* TASK GOAL
Each line from the one that holds "The width and height of the screenshot is (389, 256)." to the end of the records is to be retyped exactly. Pictures are not part of the copy.

=== Section Start ===

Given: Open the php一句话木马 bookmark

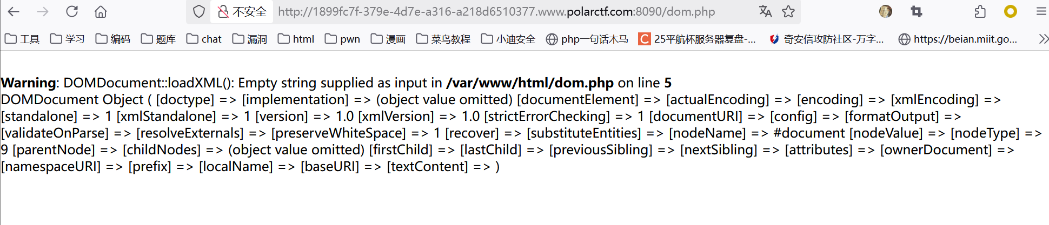Looking at the screenshot, I should tap(587, 39).
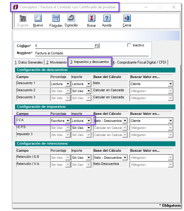Click the Cerrar exit icon

click(x=127, y=19)
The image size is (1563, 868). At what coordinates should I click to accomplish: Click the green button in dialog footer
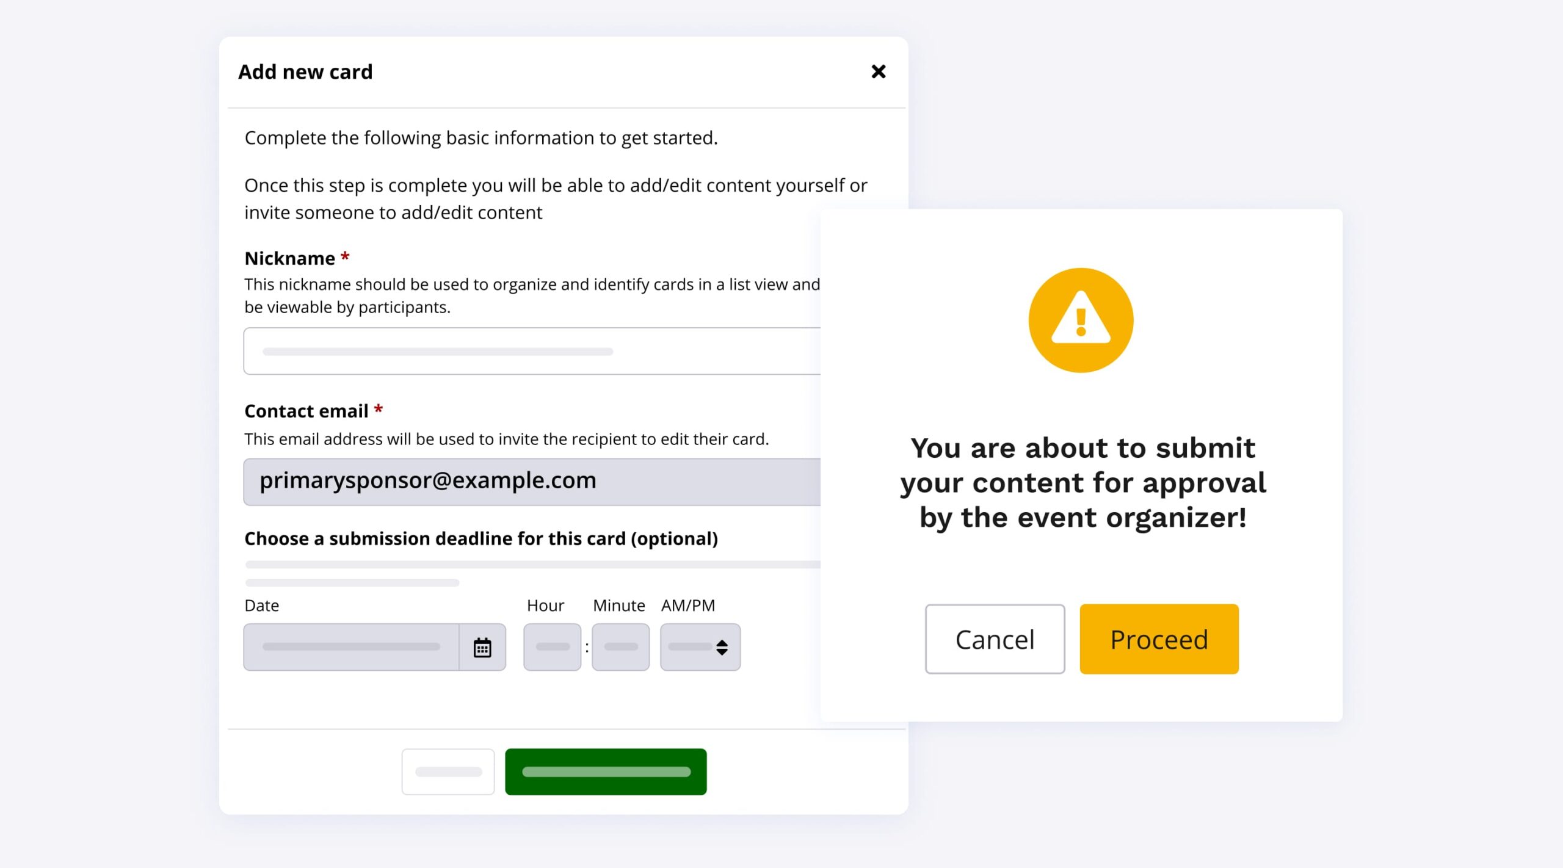click(606, 772)
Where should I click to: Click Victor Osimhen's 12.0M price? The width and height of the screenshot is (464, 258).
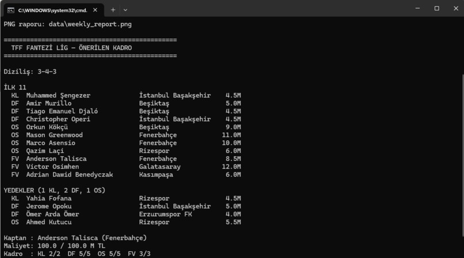coord(231,167)
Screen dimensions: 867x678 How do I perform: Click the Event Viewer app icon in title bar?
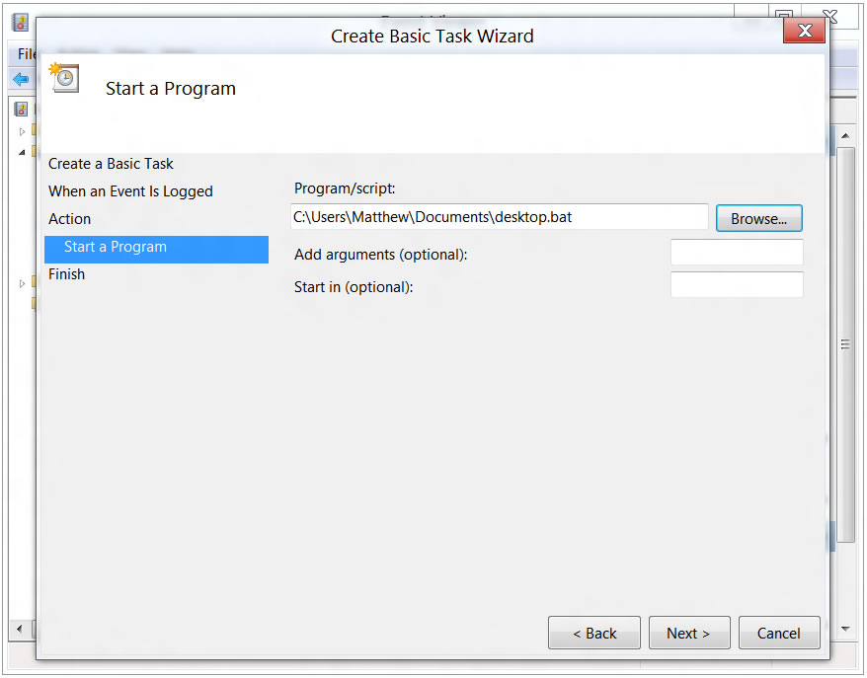[x=20, y=23]
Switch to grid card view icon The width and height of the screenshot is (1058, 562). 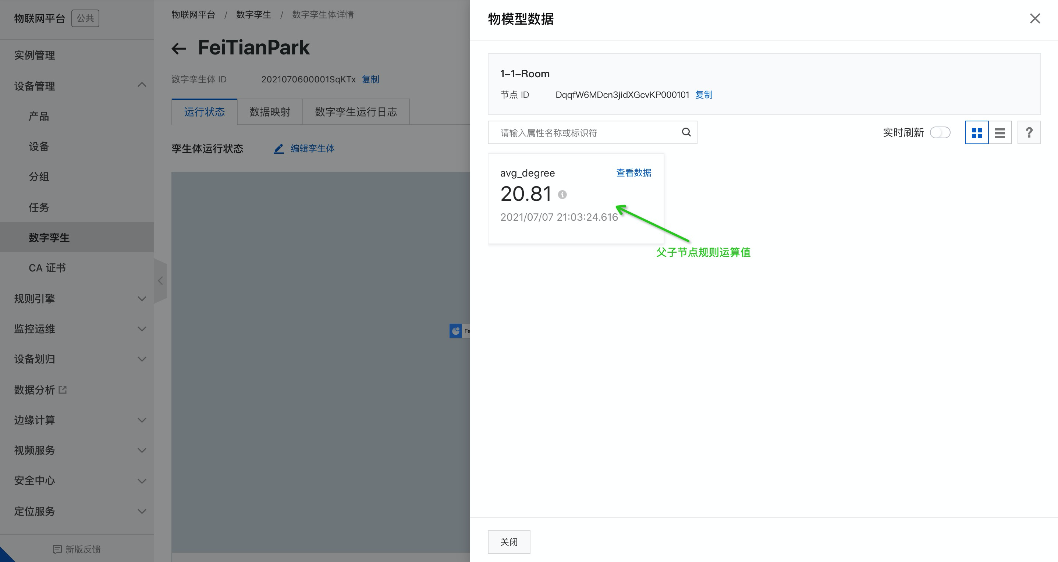(977, 133)
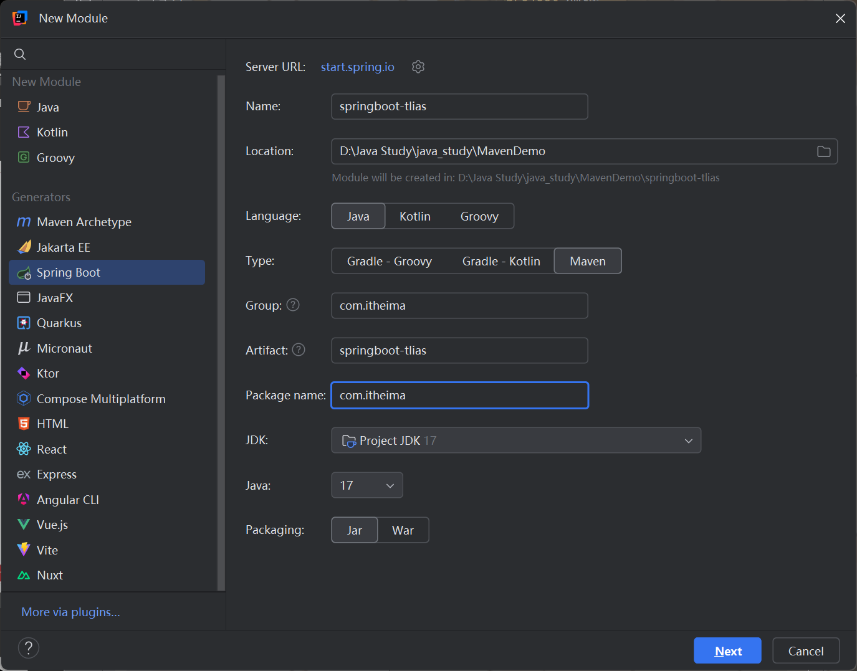
Task: Set packaging to War
Action: click(x=403, y=530)
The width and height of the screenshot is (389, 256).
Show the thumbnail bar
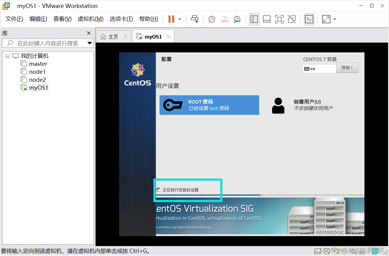click(267, 19)
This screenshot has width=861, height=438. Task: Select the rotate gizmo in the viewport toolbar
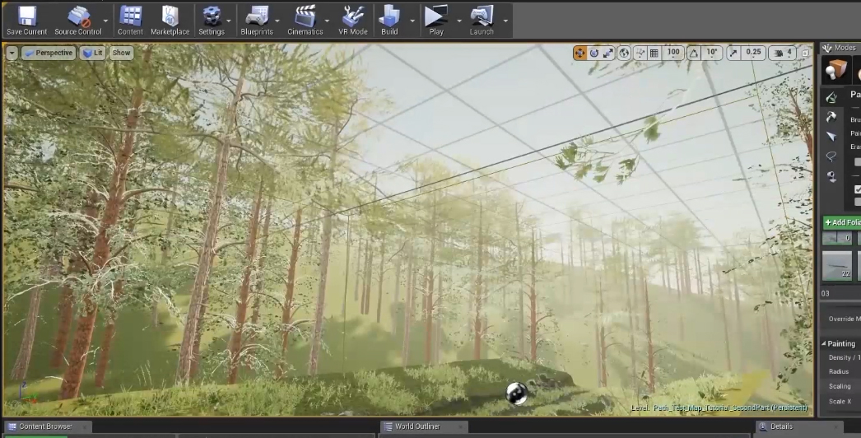pyautogui.click(x=593, y=53)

=== Section End ===

* ANSWER TO THIS EXERCISE
The width and height of the screenshot is (389, 256).
Show the thumbnail bar
click(267, 19)
This screenshot has width=861, height=438. Task: Select the rotate gizmo in the viewport toolbar
pyautogui.click(x=593, y=53)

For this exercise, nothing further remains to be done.